ガラス化率χ(%)=100×(1-S/S0)
【0032】
カルシウムアルミネートの粒度は、初期強度発現性の点で、ブレーン比表面積値で3,000cm2/g以上が好ましく、5,000cm2/g以上がより好ましく、当該粒度が3,000cm2/g以上であると初期強度発現性が向上しやすい。ここで、ブレーン比表面積値とは、JIS R 5201:2015(セメントの物理試験方法)に準拠して測定した値である。
【0033】
原材料として用いる石膏としては、既述の無水石膏、半水石膏、二水石膏のいずれも使用でき、特に限定されるものではない
【0034】
石膏の粒度は、不燃性や初期強度発現性と適正な作業時間が得られる点で、平均粒子径1~30μmが好ましく、5~25μmがより好ましい。
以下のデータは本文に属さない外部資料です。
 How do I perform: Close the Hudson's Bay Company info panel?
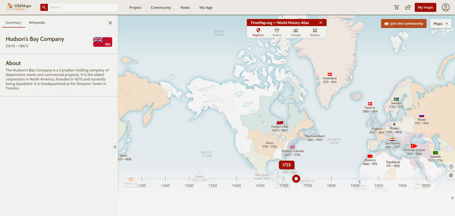click(x=110, y=23)
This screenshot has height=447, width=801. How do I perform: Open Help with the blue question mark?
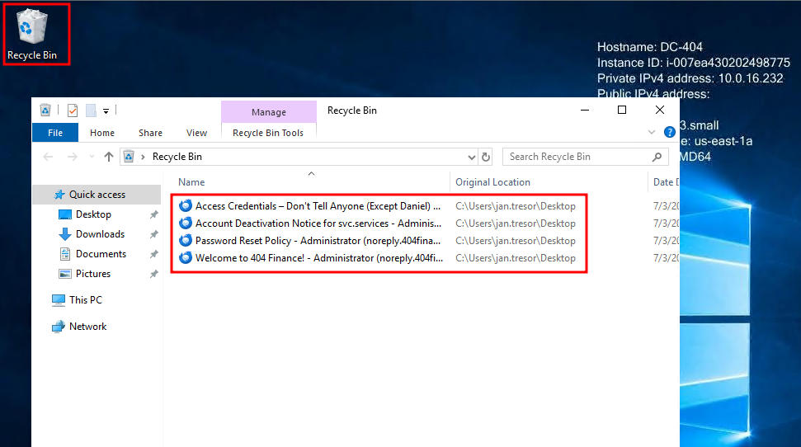coord(670,132)
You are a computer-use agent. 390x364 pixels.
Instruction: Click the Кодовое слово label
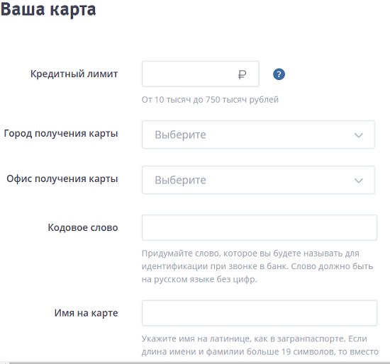(x=83, y=227)
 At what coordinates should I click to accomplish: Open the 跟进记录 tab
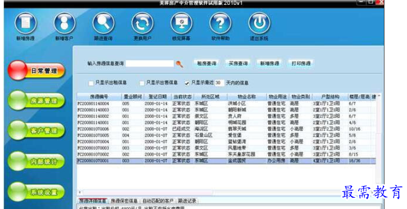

ここで、平均粒子径とは、測定レーザー開設式粒度分布計を用い、超音波装置を用いて分散させた状態で測定した値である。また、不燃性や初期強度発現性と適正な作業時間とが得られる点で、ブレーン比表面積値で3,000cm2/g以上が好ましく、4,000cm2/g以上がより好ましい。
【0035】
石膏を水に浸漬させたときのpHは、弱アルカリから酸性の値を示すことが好ましく、pH8以下がより好ましい。pH8以下だと、石膏成分の溶解度が小さく、不燃性や初期強度発現性を向上するため好ましい。ここでいうpHとは石膏/イオン交換水=1g/100gの20℃における希釈スラリーのpHを、イオン交換電極等を用いて測定したものである。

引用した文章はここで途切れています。